What if resctrl filesystem allows architecture to supply the number
of binary places for fixed point values when enabling an event?

That would allow h/w implementations to pick an appropriate precision
for each new event. Different implementations of the same event
(e.g. "core_energy") may pick different precision across architectures
or between generations of the same architecture.

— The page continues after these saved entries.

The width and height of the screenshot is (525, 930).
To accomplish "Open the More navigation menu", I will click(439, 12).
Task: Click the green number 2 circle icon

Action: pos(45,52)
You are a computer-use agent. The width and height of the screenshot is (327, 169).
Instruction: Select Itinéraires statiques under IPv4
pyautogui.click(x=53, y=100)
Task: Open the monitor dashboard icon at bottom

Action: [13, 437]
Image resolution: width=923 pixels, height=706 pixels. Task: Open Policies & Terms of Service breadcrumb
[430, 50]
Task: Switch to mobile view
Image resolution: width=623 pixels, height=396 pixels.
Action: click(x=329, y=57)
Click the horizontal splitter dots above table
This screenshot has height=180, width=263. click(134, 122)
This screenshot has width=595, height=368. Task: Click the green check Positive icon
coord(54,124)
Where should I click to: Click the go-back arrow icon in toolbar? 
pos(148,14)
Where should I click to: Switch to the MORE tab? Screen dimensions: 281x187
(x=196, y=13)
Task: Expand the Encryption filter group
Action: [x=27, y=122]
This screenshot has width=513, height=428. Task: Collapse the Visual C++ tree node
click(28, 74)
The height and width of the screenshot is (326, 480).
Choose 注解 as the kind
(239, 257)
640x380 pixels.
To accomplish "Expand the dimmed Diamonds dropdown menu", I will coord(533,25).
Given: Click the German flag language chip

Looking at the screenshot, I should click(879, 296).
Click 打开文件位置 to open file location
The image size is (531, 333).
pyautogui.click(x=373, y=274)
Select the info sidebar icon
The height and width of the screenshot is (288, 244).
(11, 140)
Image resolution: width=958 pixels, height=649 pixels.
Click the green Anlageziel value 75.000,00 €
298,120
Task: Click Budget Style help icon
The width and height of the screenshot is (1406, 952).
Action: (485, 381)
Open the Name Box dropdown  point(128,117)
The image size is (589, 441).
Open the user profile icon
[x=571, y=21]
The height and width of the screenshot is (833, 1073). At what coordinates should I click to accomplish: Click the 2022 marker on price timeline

File system code can then do:

	if (binary_places == 0)
		display as integer
	else
		convert to floating point (with one decimal place per
		three binary places)

Existing events are all integers and won't change (it would be weird
for an architecture to report "mbm_local_bytes" with a fixed point
rather than integer value).

New events may report in either integer or floating point format
with varying amounts of precision. But I'm not sure that would be
a burden for writing tools that can run on different architectures.

> > 
> > Signed-off-by: Tony Luck <tony.luck@intel.com>
> > ---
> >  include/linux/resctrl_types.h |  5 +++++
> >  fs/resctrl/internal.h         |  2 ++
> >  fs/resctrl/ctrlmondata.c      | 24 +++++++++++++++++++++++-
> >  fs/resctrl/monitor.c          | 21 ++++++++++++---------
> >  4 files changed, 42 insertions(+), 10 deletions(-)
> > 
> > diff --git a/include/linux/resctrl_types.h b/include/linux/resctrl_types.h
> > index 5ef14a24008c..6245034f6c76 100644
> > --- a/include/linux/resctrl_types.h
> > +++ b/include/linux/resctrl_types.h
> 
> This needs to be internal to resctrl fs.
> resctrl_types.h should only contain the types required in asm/resctrl.h
> 
> > @@ -50,4 +50,9 @@ enum resctrl_event_id {
> >  #define QOS_NUM_MBM_EVENTS	(QOS_L3_MBM_LOCAL_EVENT_ID - QOS_L3_MBM_TOTAL_EVENT_ID + 1)
> >  #define MBM_EVENT_IDX(evt)	((evt) - QOS_L3_MBM_TOTAL_EVENT_ID)
> >  
> > +/* Event value display formats */
> 
> Please add details about what each format means (how it should
> be interpreted).
> 
> Reinette

-Tony
Re: [PATCH v4 13/31] fs/resctrl: Add support for additional monitor event display formats
Posted by Reinette Chatre 7 months, 2 weeks ago
Hi Tony,

On 5/8/25 1:28 PM, Luck, Tony wrote:
> On Thu, May 08, 2025 at 08:49:56AM -0700, Reinette Chatre wrote:
>> On 4/28/25 5:33 PM, Tony Luck wrote:
>>> Resctrl was written with the assumption that all monitor events
>>> can be displayed as unsigned decimal integers.
>>>
>>> Some telemetry events provide greater precision where architecture code
>>> uses a fixed point format with 18 binary places.
>>>
>>> Add a "display_format" field to struct mon_evt which can specify
>>> that the value for the event be displayed as an integer for legacy
>>> events, or as a floating point value with six decimal places converted
>>> from the fixed point format received from architecture code.
>>
>> There was no discussion on this during the previous version.
>> While this version addresses the issue of architecture changing the
>> format it does not address the issue of how to handle different
>> architecture formats. With this change any architecture that may
>> want to support any of these events will be required to translate
>> whatever format it uses into the one Intel uses to be translated
>> again into format for user space. Do you think this is reasonable? 
>>
>> Alternatively, resctrl could add additional file that contains the
>> format so that if an architecture in the future needs to present data
>> differently, an interface will exist to guide userspace how to parse it.
>> Creation of such user interface cannot be delayed until the time
>> it is needed since then these formats would be ABI.
> 
> What if resctrl filesystem allows architecture to supply the number
> of binary places for fixed point values when enabling an event?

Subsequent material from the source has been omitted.